Peppe engoliu em seco. Aquele era mesmo um plano terrível.

— Mas não consigo resistir! Você... você... é tão! Ãn! Preciso daquilo de novo! Vamos! Venha! Venha!

Cada palavra que se seguiu vinha acompanhada de um golpe de adaga.

— Venha! Venha!

Shiiin! Shiiin!

— Venha!

A assassina era implacável. Apenas três golpes, e sangue já escorria por várias partes do corpo do rapaz.

Embora tivesse conseguido, por reflexo, desviar os golpes de suas partes vitais, ainda levou muitos cortes superficiais naquela troca.

E a assassina começava a ficar impaciente.

Ziiift!

Um projétil voou, transpassando o espaço entre a assassina e Peppe.

Era Sara, que mirava na inimiga com ferocidade e rapidez.

— Fique fora disso! — respondeu a assassina.

Em sequência, três dardos de ferro voaram para Sara. Um deles atingiu em cheio sua besta, partindo-a em dois.

O desespero tomou conta da garota. Ela não sabia o que fazer. Peppe estava encurralado, a assassina parecia disposta a continuar o serviço. Em breve, a tripulação de rebeldes perceberia o conflito e viria até ali. E Floquinho estava dormindo.

"É isso!", ela pensou. Em seguida, correu desesperada.

A assassina riu, atirando outro dardo ainda enquanto trocava golpes com o rapaz.

Por sorte, não acertou nenhuma parte vital de Sara, mas transpassou a lateral de sua coxa, causando muita dor e forçando-a a parar onde estava.

— Sua vagabunda! — Peppe xingou, tentando acertar a espada na cabeça da assassina.

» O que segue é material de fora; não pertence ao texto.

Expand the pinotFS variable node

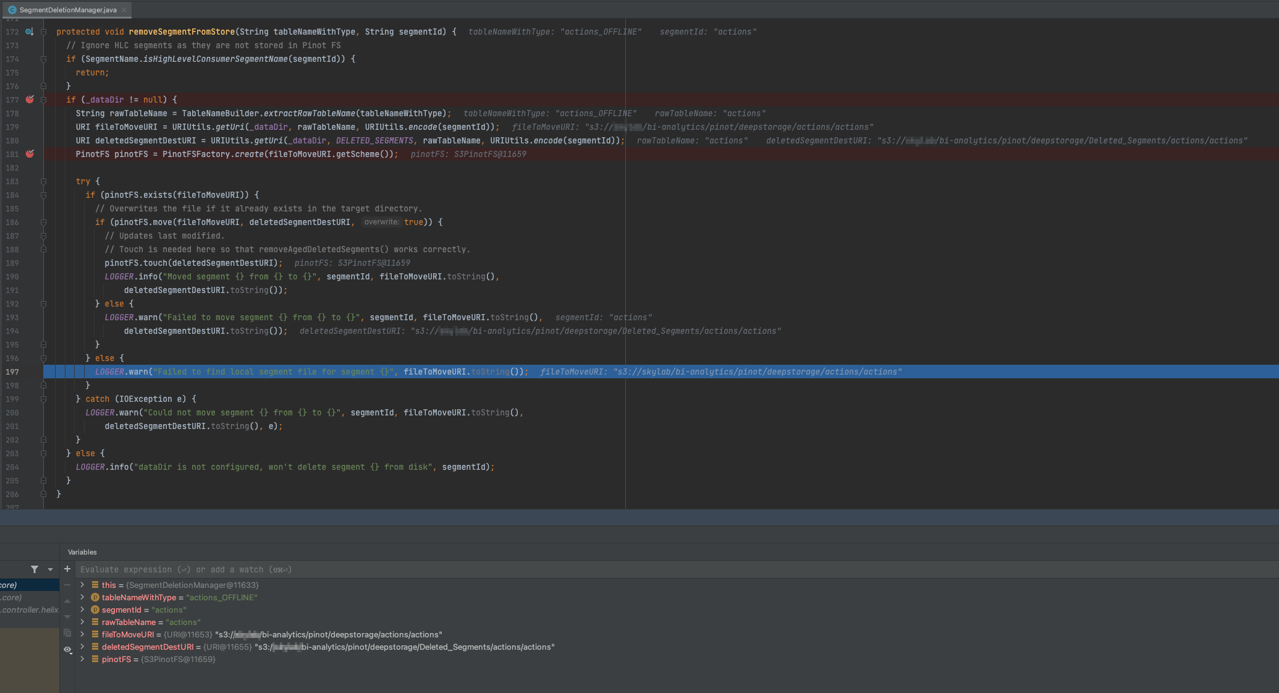pyautogui.click(x=82, y=659)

Porém, não adiantava. Ela era muito ágil. Quando ele pensava em acertá-la com um golpe, três cortes já vinham em sua direção. Sua capoeira, dependente de giros e chutes amplos, era inútil naquele corredor apertado contra uma oponente que usava adagas curtas e golpes rápidos como picadas de cobra.

Ele sentia que qualquer "martelo" ou "armada" terminaria com ele perdendo uma perna.

E não era nada proficiente em esgrima. Embora seus reflexos sobre-humanos o ajudassem a não morrer, era apenas isso. Sua capacidade de ataque era baixa; não conseguia infligir dano à assassina.

Fugir também não parecia uma opção. Ela não parecia disposta a permitir.

— On?! Você ainda não aqueceu? Por que não revida? — Ela perguntou, atônita. — Cadê aquele aperto? Aquela mão quentinha no meu pescoço, me tirando o ar... Ãn!

Peppe não entendeu. Talvez porque estivesse inconsciente quando o espírito da ganância assumiu seu corpo na luta anterior.

— Vamos! Dê-me! Venha e me trata como uma vagabunda! Venha! Tira meu ar de novo — Ela pediu.

— Mas que cacete é isso, sua puta?!

— Isso, me trata como sua putinha, vem! Se você me apertar daquele jeito outra vez, eu vou ser a sua vagabunda.

"Que caralho! Eu vou morrer pra uma psicopata maluca, de novo..."

Peppe estava atônito. Nem os guardas do castelo haviam sido tão implacáveis com ele antes. E ainda assim, parecia que ela queria um romance!

Naquele momento, um arrependimento profundo tomou conta dele.

"Deveria ter acordado Floquinho", pensou.